Education is meant to liberate the educated. Read on to know what happens when there exists a polarity between the two.
Recently, a video of St. Francis College, Hyderabad, had made rounds on the internet. The video was received with widespread outrage across different social media platforms. The protesting students alleged that a faculty member had shamed a student for wearing a sleeveless dress. “The head of my department gave the example of actors who are paid to wear ‘such clothes’. That statement affected me. I have written down this incident verbatim in my book,” an enraged student said. “Sr. Sandra announced a new dress code change in the middle of the year and her colleagues told our representatives that a long kurta would get us good marriage proposals. They told our representatives that standing up for a cause is blasphemous, raising your voice is blasphemous.
This went against the very grain of our values as millennials of the 21st Century. Things got worse, every day we were all humiliated for wearing a kurta that was just an inch or less above the knee, we were made to stand outside the college, losing out on classes and tests. Things did not stop there, the college went ahead and hired female security guards in the pretext of security, these female guards were checking the length of our kurtas, they went ahead and pulled girls by their ID (identity) cards and even pulled their kurtas,” Zanobia Tumbi, who is a student at St. Francis, posted on her Facebook profile, along with the video. Eventually, the women decided to protest and were finally allowed to wear “long tops” to college. But that does not even begin to end the discourse. The Indian education system, specifically talking about higher education, has a way of putting unnecessary obligations on students.
Be it a certain way of dressing, a mandatory minimum attendance, or a particular way of writing the papers to fetch more marks, they all contribute to cease the liberty of students. What is worrying is that the students of these institutions have internalised this behaviour, and do not really seem to have a problem with it. When I asked a few students studying in a reputed college which followed the same practice, their answers ranged from, “I have never given it a thought,” to “No, I don’t have anything to say about it.” When humans are fed a diet of entirely problematic substances, they stop dissecting the reality to find out the truth.
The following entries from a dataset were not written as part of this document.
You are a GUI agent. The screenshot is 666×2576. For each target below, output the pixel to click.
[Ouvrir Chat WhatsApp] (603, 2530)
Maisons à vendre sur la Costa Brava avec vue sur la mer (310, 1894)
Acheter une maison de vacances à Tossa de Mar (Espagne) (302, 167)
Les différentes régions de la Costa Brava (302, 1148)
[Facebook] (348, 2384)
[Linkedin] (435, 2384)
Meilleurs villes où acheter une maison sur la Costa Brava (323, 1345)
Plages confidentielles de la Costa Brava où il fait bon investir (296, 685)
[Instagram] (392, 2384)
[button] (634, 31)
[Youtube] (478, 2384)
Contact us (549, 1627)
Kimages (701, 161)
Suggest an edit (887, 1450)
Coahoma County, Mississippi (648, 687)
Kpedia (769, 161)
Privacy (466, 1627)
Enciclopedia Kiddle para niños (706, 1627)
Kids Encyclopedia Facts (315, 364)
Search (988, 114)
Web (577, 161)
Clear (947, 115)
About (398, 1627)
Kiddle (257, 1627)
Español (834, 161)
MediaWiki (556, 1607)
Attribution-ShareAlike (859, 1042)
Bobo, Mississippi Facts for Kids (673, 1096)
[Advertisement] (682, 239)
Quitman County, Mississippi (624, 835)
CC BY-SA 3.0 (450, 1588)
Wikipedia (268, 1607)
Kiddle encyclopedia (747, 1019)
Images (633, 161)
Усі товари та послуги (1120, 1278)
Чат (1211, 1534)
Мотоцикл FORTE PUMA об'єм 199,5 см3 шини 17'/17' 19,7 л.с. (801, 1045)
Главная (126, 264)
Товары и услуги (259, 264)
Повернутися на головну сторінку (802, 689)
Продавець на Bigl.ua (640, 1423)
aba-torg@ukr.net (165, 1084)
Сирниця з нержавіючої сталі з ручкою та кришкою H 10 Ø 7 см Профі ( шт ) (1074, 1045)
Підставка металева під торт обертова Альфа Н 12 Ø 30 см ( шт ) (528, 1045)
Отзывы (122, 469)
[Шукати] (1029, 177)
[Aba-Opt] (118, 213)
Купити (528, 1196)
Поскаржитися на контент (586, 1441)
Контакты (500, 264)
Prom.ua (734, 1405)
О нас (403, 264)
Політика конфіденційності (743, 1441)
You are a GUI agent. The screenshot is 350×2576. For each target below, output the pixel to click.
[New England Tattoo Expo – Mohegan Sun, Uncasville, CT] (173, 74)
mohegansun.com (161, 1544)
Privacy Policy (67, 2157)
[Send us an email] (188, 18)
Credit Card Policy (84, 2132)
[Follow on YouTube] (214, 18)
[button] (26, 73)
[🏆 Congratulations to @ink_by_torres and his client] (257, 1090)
Something similar seems to be happening with the Indian youth, and this is a cause of concern. Education is supposed to make them distinguish between real and false virtues, but in such cases, it is robbing them of it. When there is an imposition of uncalled-for rules, it tends to hamper with the real issues plaguing the country and the world as communities. India lags behind when it comes to research, innovations, and modifications in education. Instead of sanitising the post-millenials of their ungodly ways, the system should take a long, critical look within its cracks and make amends to the damage. While the whole world is progressing to form a more holistic approach towards education, actions such as these put a big question mark on the system.
There is also a debate about what the parents’ reaction is. According to the management of St. Francis, most of the parents had received this decision of their daughters wearing a kurta in a positive light. In this situation, dissent, and not the narrative of “disobedience” that we have been fed, is necessary. Across colleges, and especially in women’s educational institutions, patriarchy or moral policing should have no space. Such places in Hyderabad, Delhi, Mumbai, or across smaller cities, have given the country women that the world is proud of. If we limit them to, and define them by what they wear, these places will stop producing the kind of talent that they have. In an educational institution of the present time, moral policing on women’s bodies and clothing should be the topic of criticism and not a notice issued by the authorities who hold power. When it comes to learning, steps like these comply with the misogyny and sexism women in our country, and from all over the world, have actively been fighting to put in the past.